A divisão no país, contudo, vai além das linhas étnicas. Os vários grupos políticos simplesmente não se entendem. Numa sociedade com instituições políticas sólidas, essas diferenças reverteriam em conflitos civilizados no Congresso, onde os representantes de cada movimento, eleitos pelo voto, tentariam reivindicar e negociar seus interesses. "O problema é que muitos bolivianos não conseguem entender a democracia formal nem acreditar nela", disse a VEJA o economista e sociólogo Roberto Laserna, pesquisador do Centro de Estudos da Realidade Econômica e Social, em Cochabamba. "Todos querem uma participação mais direta, uma democracia das ruas." Nas últimas décadas, o processo de urbanização tornou mais evidente o abismo entre as elites, brancas e ricas, e os pobres, índios e mestiços.

As divisões regionais são mais recentes. O Altiplano dos Andes, onde fica a capital, é habitado sobretudo por índios que vivem da agricultura de subsistência. A província de Santa Cruz e três outras da região souberam se aproveitar do processo de abertura da economia boliviana, iniciado na década de 80, para atrair capital externo e desenvolver a economia local. A região, que hoje possui um setor agrícola dinâmico e boa infra-estrutura para a extração de gás, praticamente leva a Bolívia nas costas. É responsável por quase metade das exportações e 30% do PIB do país. Inconformada por não poder opinar nas questões tributárias e ter de engolir governadores indicados por La Paz, quer um plebiscito para ter autonomia.
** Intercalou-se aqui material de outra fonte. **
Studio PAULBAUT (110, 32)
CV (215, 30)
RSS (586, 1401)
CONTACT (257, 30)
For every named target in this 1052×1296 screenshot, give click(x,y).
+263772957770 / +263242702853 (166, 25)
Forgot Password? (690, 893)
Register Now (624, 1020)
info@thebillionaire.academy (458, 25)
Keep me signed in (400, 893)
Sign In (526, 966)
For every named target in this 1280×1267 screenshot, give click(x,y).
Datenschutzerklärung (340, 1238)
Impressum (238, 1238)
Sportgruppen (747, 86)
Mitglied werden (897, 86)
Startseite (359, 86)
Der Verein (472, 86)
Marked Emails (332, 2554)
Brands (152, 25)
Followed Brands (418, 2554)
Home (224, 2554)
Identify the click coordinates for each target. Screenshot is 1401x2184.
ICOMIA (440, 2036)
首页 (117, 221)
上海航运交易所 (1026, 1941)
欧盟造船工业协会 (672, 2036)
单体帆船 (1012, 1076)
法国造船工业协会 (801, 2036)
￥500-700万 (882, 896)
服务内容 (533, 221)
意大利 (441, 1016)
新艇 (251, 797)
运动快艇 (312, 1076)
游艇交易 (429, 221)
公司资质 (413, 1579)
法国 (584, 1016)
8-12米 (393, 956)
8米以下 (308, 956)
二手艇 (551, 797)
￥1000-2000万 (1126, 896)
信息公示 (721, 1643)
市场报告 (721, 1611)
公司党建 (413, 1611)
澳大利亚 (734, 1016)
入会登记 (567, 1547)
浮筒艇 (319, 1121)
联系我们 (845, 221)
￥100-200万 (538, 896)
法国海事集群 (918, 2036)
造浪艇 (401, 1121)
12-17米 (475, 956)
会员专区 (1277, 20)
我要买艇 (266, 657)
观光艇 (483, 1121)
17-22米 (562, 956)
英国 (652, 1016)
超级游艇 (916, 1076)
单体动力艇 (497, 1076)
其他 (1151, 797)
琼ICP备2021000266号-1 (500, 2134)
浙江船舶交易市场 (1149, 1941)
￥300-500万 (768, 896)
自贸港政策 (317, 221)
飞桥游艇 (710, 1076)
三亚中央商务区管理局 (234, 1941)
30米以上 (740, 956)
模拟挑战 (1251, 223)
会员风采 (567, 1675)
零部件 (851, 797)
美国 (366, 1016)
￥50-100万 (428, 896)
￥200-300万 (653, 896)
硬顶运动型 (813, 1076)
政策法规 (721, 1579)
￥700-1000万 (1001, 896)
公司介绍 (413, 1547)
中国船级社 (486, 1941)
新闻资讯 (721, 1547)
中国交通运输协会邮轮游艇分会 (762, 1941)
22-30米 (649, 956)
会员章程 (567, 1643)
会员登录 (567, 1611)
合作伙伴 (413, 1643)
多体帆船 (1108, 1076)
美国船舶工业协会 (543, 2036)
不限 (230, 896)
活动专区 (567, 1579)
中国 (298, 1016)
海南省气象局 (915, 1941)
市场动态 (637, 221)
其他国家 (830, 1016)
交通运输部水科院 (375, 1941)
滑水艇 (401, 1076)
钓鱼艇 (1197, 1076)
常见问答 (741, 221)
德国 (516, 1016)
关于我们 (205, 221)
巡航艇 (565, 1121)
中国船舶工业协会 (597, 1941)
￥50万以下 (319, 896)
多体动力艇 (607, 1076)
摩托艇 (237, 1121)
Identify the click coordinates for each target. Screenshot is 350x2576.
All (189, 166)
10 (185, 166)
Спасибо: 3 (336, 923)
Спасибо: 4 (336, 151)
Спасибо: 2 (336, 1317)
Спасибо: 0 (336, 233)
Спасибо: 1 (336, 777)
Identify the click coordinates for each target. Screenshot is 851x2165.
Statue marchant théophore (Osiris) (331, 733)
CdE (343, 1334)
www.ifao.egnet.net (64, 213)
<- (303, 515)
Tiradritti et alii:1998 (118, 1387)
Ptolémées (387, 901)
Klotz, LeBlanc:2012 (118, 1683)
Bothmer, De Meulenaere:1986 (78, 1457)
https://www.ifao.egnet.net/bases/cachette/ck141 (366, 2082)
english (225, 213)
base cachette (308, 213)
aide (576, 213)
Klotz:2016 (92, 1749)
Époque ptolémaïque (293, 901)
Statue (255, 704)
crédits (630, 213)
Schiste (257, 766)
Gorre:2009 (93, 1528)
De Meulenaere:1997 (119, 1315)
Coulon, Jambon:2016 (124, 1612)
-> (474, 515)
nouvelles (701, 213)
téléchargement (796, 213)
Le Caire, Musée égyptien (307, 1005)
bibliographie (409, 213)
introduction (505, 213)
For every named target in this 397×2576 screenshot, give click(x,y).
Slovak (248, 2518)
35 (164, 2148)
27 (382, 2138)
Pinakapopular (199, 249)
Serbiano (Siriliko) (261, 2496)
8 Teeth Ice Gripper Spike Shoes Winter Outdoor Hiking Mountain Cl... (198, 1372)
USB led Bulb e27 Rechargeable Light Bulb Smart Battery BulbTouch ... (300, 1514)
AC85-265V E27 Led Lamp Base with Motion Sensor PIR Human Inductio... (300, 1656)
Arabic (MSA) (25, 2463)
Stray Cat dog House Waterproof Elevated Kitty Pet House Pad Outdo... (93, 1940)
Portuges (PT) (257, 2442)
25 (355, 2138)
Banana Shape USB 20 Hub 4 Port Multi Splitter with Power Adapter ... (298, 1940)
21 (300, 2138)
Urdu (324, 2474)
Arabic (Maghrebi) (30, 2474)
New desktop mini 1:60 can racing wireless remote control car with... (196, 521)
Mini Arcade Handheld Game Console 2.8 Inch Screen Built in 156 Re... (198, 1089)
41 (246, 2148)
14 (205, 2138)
É essa região que produz o gás natural levado por gasoduto até o sul do Brasil. Se não houver nenhuma solução nesta semana para a paralisação da indústria do gás, em duas semanas começará a faltar gás no Brasil. A Petrobras e outras empresas estrangeiras investiram 3,5 bilhões de dólares na Bolívia e agora estão ameaçadas pela nova lei, aprovada sob a pressão das multidões nas ruas, que aumentou os tributos sobre a exportação de gás natural de 18% para 50%. O separatismo era o que faltava para levar a Bolívia à total desordem. "É como numa tragédia grega: os personagens parecem não se dar conta, mas fica cada vez mais evidente que tudo caminha para um fim desastroso e inevitável", diz o economista Alejandro F. Mercado, diretor do Instituto de Estudos Sócio Econômicos da Universidade Católica Boliviana, em La Paz.